The whole listing that follows, pictures excepted, should be printed again exactly as given.

SUPPLIED DATA.
^^^^^^^^
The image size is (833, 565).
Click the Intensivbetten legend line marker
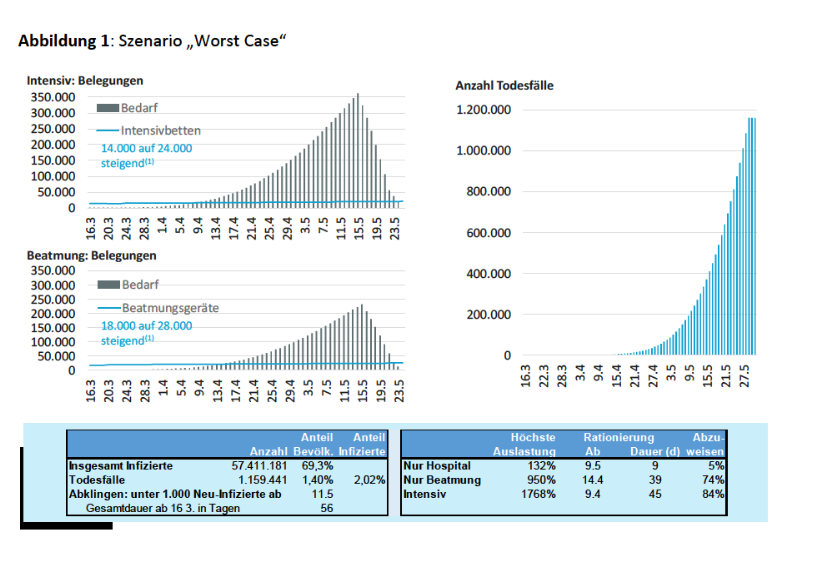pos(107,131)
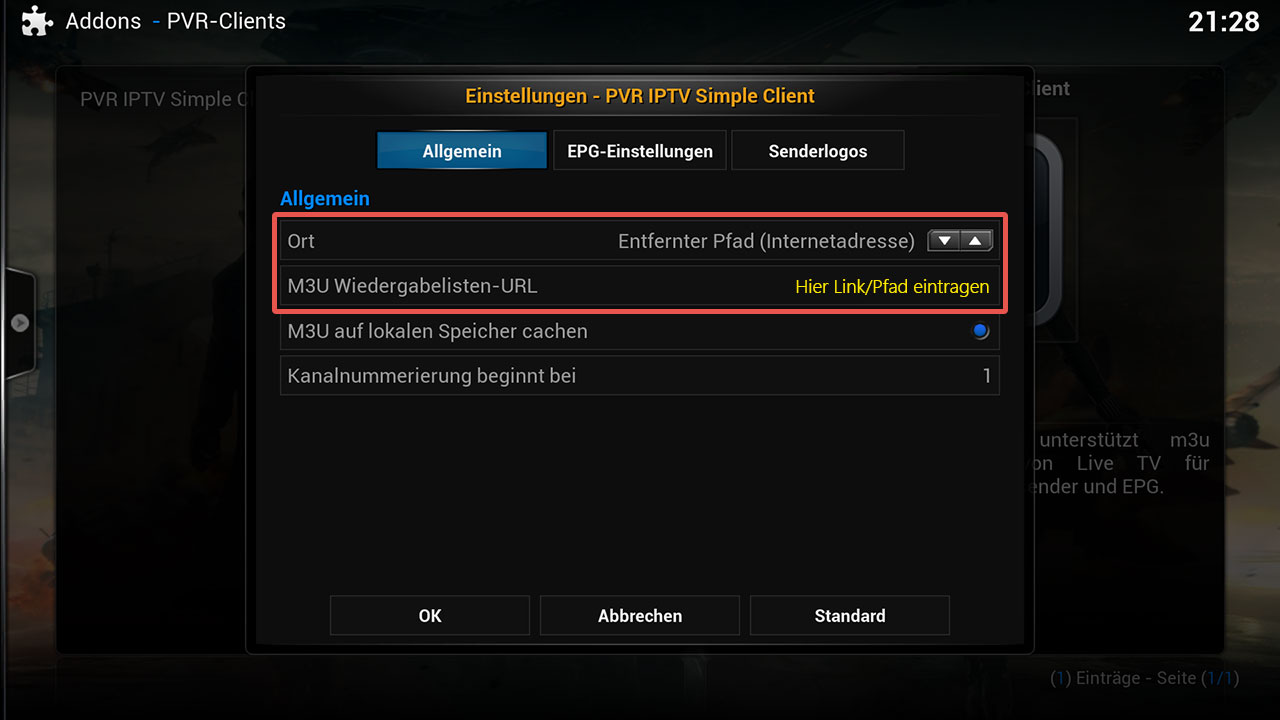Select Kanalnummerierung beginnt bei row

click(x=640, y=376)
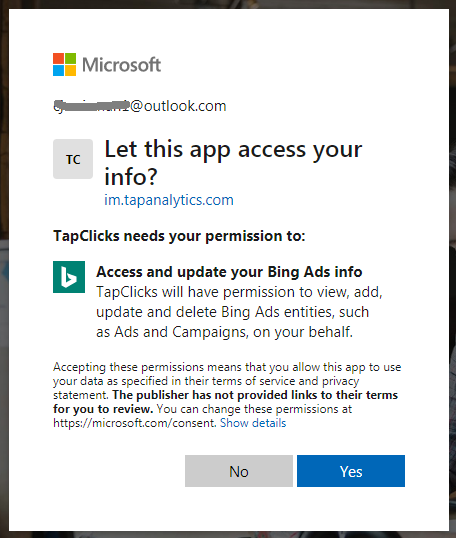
^^^^^^^^
TASK RESPONSE.
The image size is (833, 565).
Click the Intensivbetten legend line marker
pos(107,131)
Select Kanalnummerierung beginnt bei row

click(x=640, y=376)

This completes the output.